#### [Assigned task]
Output the listing below exactly, minus its images.

#### [Supplied information]
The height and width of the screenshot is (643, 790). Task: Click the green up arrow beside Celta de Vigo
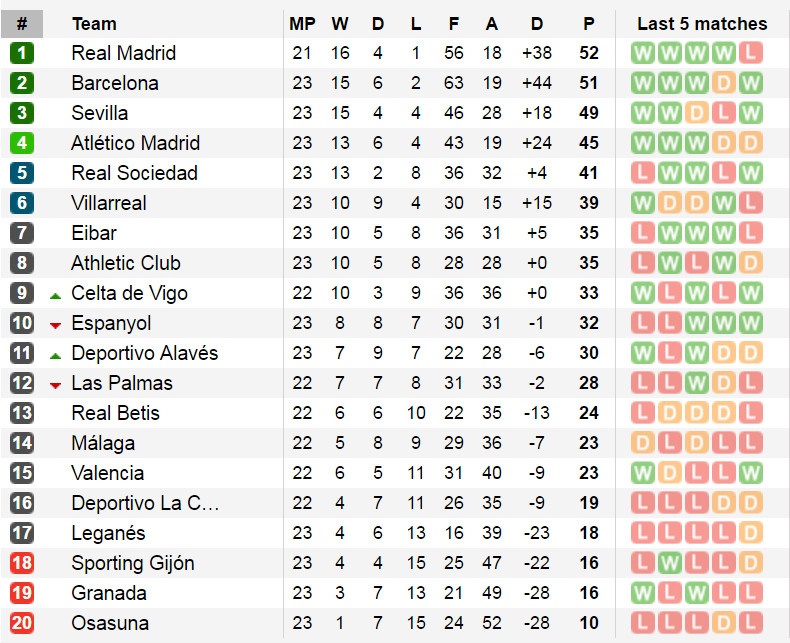click(55, 295)
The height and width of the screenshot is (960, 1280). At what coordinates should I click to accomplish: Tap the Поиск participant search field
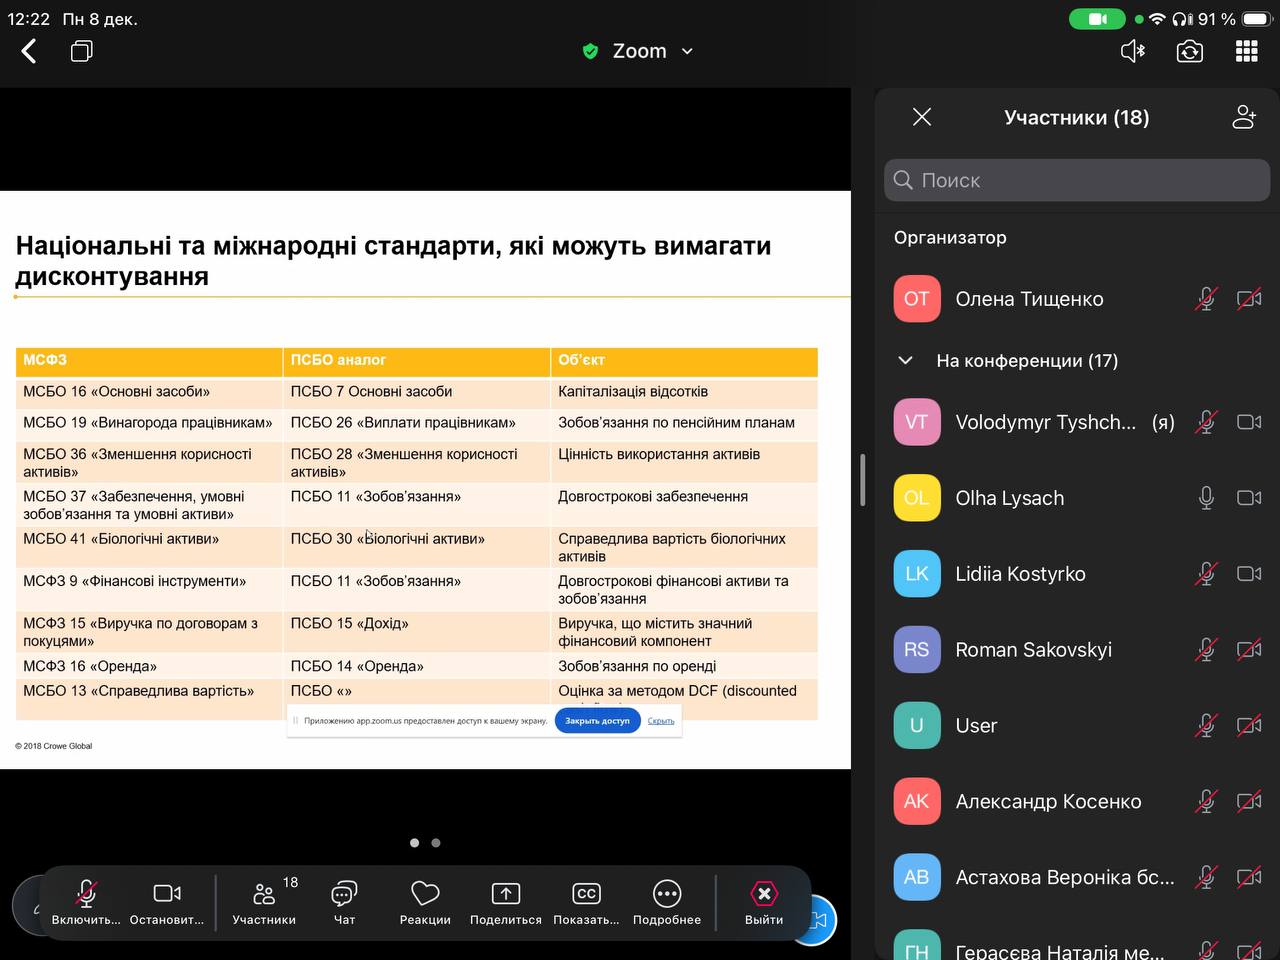click(1076, 180)
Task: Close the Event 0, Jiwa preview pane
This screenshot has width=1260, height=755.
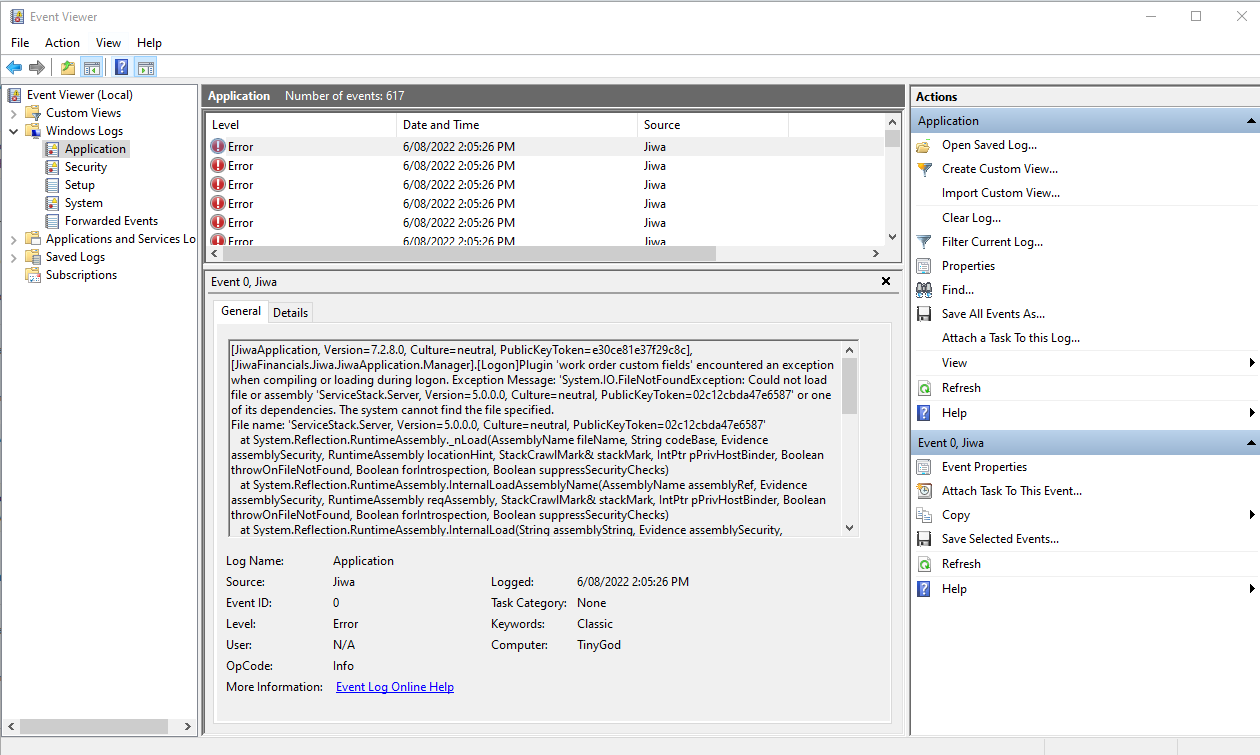Action: click(885, 282)
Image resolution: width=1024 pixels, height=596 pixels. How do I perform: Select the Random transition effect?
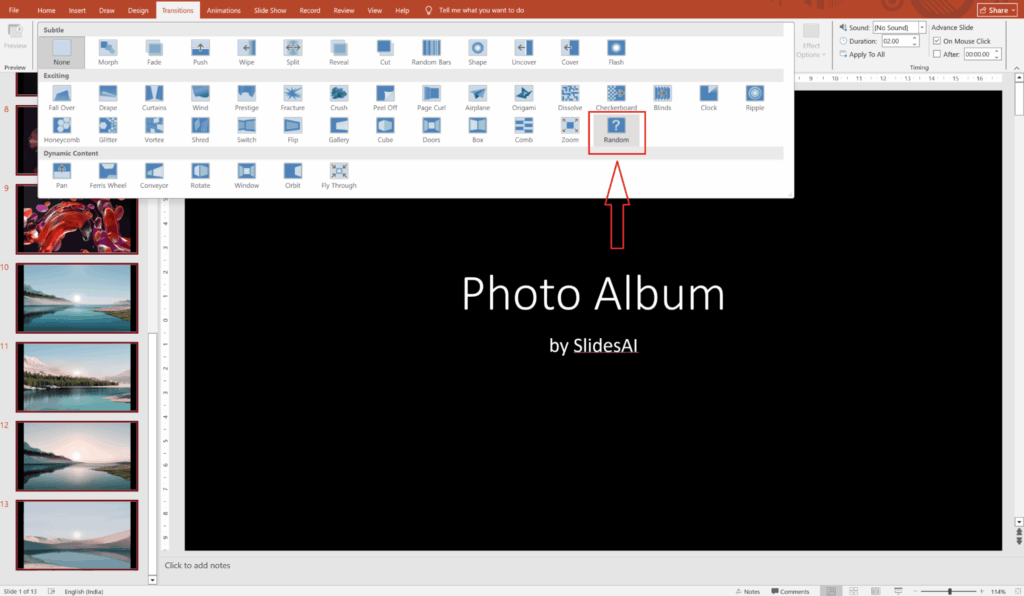click(x=616, y=130)
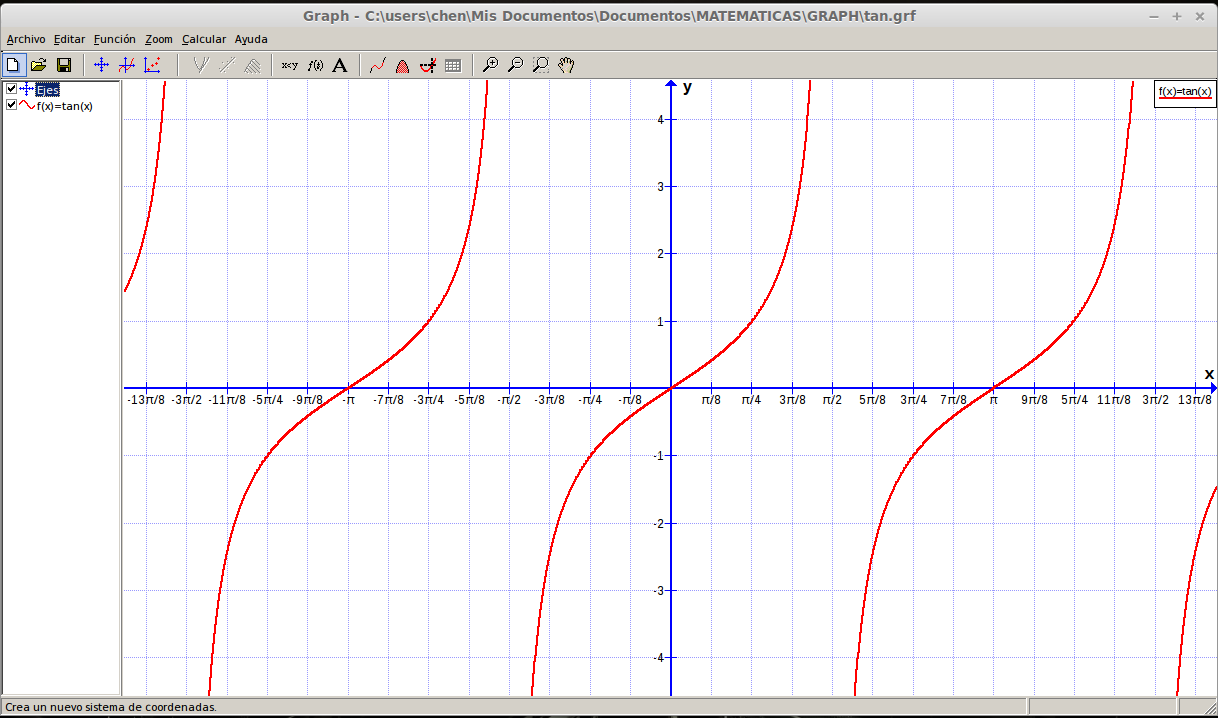Viewport: 1218px width, 718px height.
Task: Open the Zoom menu
Action: pyautogui.click(x=158, y=39)
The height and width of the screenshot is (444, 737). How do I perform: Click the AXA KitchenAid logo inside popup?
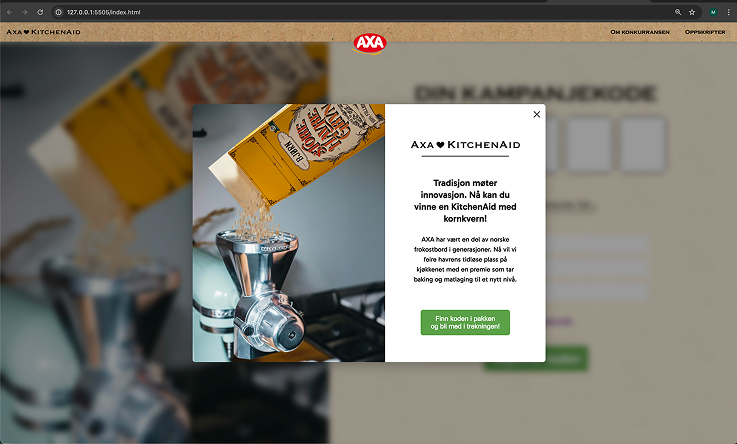(x=465, y=145)
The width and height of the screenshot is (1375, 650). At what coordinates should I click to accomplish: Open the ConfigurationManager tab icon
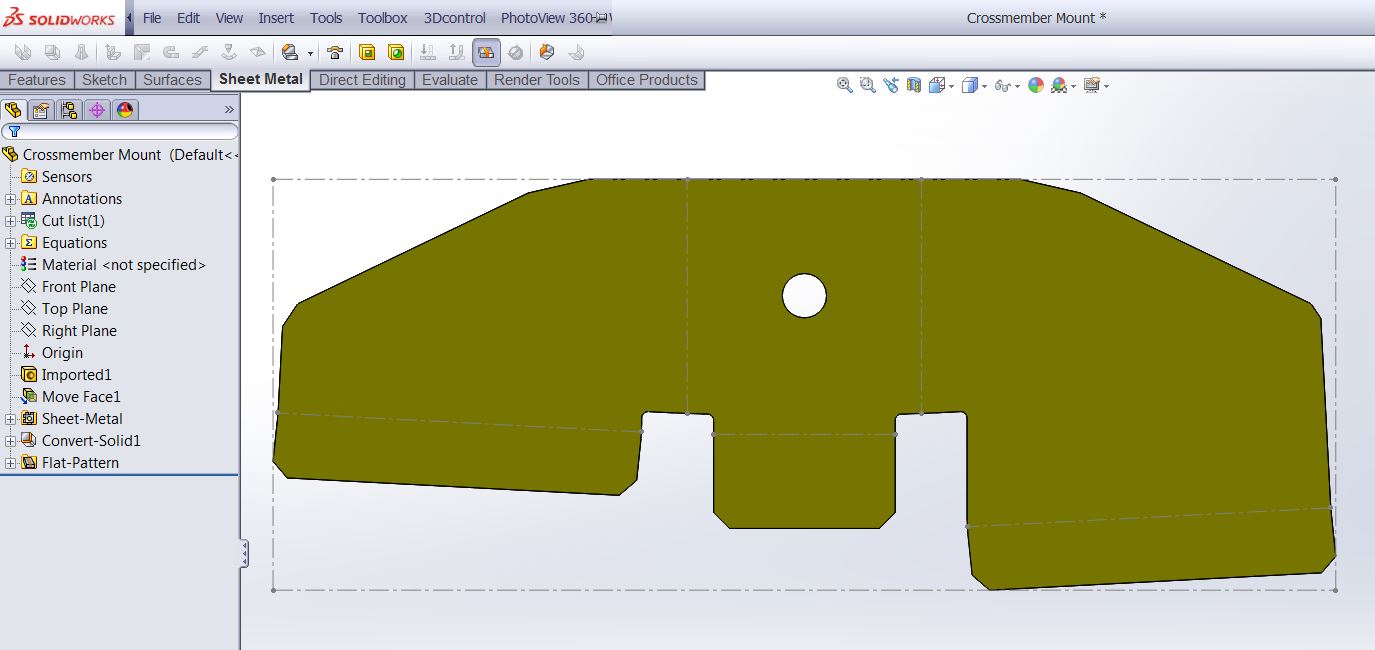tap(68, 110)
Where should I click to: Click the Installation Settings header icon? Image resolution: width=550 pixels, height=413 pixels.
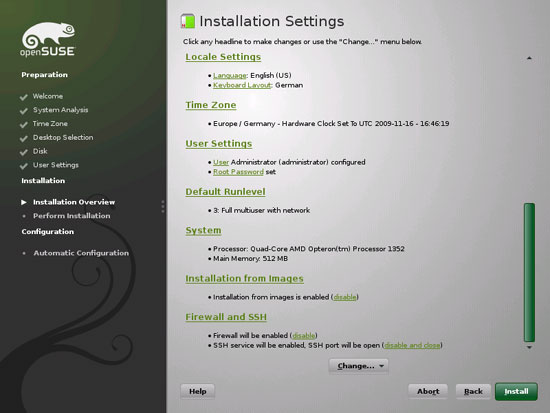[188, 21]
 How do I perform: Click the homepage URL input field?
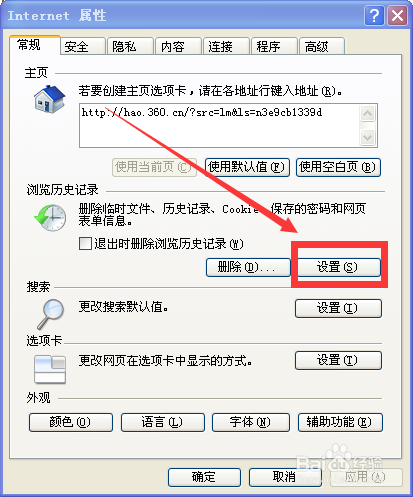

#### [Result]
The height and width of the screenshot is (643, 790). Task: Click the green up arrow beside Celta de Vigo
click(55, 295)
The height and width of the screenshot is (960, 1280). At what coordinates should I click to accomplish: Tap the Поиск participant search field
click(1076, 180)
Task: Close the Event 0, Jiwa preview pane
This screenshot has width=1260, height=755.
Action: click(885, 282)
Image resolution: width=1024 pixels, height=596 pixels. How do I perform: Select the Random transition effect?
click(x=616, y=130)
Viewport: 1218px width, 718px height.
Task: Open the Zoom menu
Action: pyautogui.click(x=158, y=39)
The height and width of the screenshot is (444, 737). How do I perform: Click the AXA KitchenAid logo inside popup?
(x=465, y=145)
The width and height of the screenshot is (1375, 650). At what coordinates should I click to accomplish: Open the ConfigurationManager tab icon
tap(68, 110)
Where should I click to: Click the Installation Settings header icon? Image resolution: width=550 pixels, height=413 pixels.
[188, 21]
 How do I perform: Click the homepage URL input field?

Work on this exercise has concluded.